Ruperez told a meeting of the Organization for Security and Cooperation in Vienna that the most effective way to stop terrorism is to strangle it -- to cut off training facilities and sources of terrorist funding, such as drug smuggling and human trafficking. He warned that international terrorism is preparing for an "all-out war in which it will show no mercy" and said the world has to confront it.
Ruperez said he is disappointed that there has not been more progress in building a united front. "Too many principles remain applicable only in theory," he said. "Too many conventions have not yet been incorporated into the domestic law of some individual states."
Ruperez said countries should not wait until a terrorist attack occurs before taking action. He said strict implementation of agreements on international cooperation and information-sharing can prevent attacks before they occur.
"The fight against terrorism should be mainly a preventive fight. Prevention is law enforcement. Prevention is certainly legal measures. Prevention is ratification of legal instruments -- that is, on police cooperation [and] intelligence cooperation because, after all, that's the information we need to stop them from doing what they are trying to do," Ruperez said.
UN officials estimate there are more than 80 active terrorist groups around the world, including Al-Qaeda and its affiliates. Ruperez, who until May was Spain's ambassador to the United States, has personal experience with militancy. He was briefly kidnapped by Basque separatists in Spain in 1979.

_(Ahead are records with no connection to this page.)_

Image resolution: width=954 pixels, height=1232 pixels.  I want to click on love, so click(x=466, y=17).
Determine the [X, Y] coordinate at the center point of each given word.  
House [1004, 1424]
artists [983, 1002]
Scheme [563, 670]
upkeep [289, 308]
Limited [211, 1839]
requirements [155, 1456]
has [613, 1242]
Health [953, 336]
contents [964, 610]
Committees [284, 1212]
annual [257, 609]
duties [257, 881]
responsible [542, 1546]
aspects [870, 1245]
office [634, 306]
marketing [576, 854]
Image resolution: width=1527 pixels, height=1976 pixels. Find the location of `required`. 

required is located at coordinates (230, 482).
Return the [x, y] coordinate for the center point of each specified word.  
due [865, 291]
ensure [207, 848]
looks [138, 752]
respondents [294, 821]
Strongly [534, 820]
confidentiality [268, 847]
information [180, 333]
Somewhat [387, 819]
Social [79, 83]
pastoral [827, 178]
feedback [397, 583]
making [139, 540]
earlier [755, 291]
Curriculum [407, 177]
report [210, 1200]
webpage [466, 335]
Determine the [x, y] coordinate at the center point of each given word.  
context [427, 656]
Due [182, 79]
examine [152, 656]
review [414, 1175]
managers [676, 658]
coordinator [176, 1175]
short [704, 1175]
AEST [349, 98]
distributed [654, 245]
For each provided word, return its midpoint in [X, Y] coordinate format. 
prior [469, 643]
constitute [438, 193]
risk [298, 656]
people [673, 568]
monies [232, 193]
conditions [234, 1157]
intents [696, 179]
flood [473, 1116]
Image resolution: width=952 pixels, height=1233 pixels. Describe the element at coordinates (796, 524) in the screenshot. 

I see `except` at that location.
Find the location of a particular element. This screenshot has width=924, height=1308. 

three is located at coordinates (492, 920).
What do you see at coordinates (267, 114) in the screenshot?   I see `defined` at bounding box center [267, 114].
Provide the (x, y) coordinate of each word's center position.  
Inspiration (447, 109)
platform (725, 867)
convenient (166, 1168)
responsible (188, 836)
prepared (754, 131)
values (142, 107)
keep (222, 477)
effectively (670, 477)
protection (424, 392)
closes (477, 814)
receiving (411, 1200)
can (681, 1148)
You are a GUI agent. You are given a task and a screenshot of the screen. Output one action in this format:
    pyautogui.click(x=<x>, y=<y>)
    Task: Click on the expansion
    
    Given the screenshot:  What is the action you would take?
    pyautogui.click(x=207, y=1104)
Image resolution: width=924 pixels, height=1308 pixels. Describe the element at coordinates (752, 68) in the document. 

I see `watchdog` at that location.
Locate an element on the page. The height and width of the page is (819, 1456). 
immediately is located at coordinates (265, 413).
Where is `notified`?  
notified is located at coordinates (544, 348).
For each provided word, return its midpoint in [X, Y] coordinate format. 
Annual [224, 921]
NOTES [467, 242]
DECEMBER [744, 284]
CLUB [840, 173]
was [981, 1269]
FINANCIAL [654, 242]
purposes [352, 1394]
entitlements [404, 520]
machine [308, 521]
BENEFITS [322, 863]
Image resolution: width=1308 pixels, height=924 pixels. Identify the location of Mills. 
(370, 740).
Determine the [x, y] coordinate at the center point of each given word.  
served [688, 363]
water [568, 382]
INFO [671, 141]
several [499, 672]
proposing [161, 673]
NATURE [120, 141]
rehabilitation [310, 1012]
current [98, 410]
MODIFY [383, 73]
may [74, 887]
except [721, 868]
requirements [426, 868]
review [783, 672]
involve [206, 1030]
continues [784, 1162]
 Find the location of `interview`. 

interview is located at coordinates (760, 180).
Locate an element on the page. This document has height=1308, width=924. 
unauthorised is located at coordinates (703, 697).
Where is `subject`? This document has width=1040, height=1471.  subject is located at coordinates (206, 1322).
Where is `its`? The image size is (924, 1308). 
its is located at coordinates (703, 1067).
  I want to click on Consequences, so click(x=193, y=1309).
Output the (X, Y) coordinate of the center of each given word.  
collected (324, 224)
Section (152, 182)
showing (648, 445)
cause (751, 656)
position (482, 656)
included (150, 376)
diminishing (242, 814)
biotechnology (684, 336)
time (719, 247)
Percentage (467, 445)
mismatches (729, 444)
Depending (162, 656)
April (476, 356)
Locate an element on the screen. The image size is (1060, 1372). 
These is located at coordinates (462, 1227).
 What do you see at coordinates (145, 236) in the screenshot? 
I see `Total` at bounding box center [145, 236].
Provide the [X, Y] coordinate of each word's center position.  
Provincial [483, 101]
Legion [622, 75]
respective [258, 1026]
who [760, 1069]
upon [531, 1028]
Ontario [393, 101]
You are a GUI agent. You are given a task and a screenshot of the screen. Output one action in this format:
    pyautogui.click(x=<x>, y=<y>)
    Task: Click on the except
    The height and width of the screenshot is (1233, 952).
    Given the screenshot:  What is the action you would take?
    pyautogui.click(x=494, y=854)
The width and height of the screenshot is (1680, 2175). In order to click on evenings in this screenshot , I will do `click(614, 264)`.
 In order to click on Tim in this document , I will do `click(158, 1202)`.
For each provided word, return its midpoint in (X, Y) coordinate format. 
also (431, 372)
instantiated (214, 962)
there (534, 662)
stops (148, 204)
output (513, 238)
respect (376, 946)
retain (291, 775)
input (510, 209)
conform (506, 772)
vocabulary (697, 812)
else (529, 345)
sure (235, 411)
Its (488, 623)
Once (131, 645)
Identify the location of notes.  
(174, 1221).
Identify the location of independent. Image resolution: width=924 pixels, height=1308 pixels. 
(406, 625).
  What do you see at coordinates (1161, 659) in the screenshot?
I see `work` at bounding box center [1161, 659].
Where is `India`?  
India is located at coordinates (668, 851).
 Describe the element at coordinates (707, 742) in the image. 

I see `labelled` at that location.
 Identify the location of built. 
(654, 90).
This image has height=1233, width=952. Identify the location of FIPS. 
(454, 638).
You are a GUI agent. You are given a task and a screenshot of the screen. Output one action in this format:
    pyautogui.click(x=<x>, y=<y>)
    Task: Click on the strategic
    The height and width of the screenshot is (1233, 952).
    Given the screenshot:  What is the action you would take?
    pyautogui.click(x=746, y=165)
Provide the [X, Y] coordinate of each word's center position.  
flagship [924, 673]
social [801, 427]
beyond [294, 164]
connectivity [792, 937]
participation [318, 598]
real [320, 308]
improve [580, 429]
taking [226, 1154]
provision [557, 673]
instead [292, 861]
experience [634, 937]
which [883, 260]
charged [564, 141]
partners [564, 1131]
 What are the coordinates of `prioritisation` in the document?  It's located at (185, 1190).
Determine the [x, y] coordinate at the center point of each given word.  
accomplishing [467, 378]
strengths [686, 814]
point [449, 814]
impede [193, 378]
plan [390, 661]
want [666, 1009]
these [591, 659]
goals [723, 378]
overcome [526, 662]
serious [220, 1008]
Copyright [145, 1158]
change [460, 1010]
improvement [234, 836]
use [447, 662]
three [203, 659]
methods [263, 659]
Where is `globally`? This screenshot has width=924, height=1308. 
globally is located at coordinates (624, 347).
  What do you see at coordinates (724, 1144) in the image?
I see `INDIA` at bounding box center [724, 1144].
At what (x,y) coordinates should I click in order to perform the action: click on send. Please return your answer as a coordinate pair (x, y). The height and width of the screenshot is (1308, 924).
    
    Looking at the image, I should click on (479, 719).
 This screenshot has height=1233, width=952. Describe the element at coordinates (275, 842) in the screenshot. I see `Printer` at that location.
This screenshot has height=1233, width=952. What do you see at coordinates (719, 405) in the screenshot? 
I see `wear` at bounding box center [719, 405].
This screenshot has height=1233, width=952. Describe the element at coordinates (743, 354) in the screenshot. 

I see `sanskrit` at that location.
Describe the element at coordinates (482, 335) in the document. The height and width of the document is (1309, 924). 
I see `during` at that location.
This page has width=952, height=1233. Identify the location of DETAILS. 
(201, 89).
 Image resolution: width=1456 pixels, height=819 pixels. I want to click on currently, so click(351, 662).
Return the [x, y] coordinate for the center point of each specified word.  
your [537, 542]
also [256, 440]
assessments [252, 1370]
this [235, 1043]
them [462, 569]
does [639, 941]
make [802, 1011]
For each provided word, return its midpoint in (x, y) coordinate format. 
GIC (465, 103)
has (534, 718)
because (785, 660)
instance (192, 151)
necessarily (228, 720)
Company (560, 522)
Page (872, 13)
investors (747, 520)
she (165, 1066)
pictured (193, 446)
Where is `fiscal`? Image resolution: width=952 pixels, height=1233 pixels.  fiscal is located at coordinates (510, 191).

Ruperez said the OSCE is at the forefront of the struggle against terrorism. One of the latest initiatives of its anti-terrorism unit is a call for stronger cooperation in checking cargo carried across state borders in containers -- by sea, by rail, or in trucks.
The UN estimates that around 90 percent of the world's cargo is transported this way. It suspects that border checks on the contents of such containers are often lax. Such containers can be used to carry illegal immigrants, drugs, or weapons.
Ruperez said it is essential to eliminate these financial resources of terrorist groups.
"Anything which we could do in fighting against [human] trafficking, against money laundering, against drug trafficking or corruption, for instance, is something we are doing in the fight against terrorism, as well," Ruperez said.
Ruperez said terrorism must be fought in all of its manifestations. "Terrorists never give up," he said. "So we never give up either."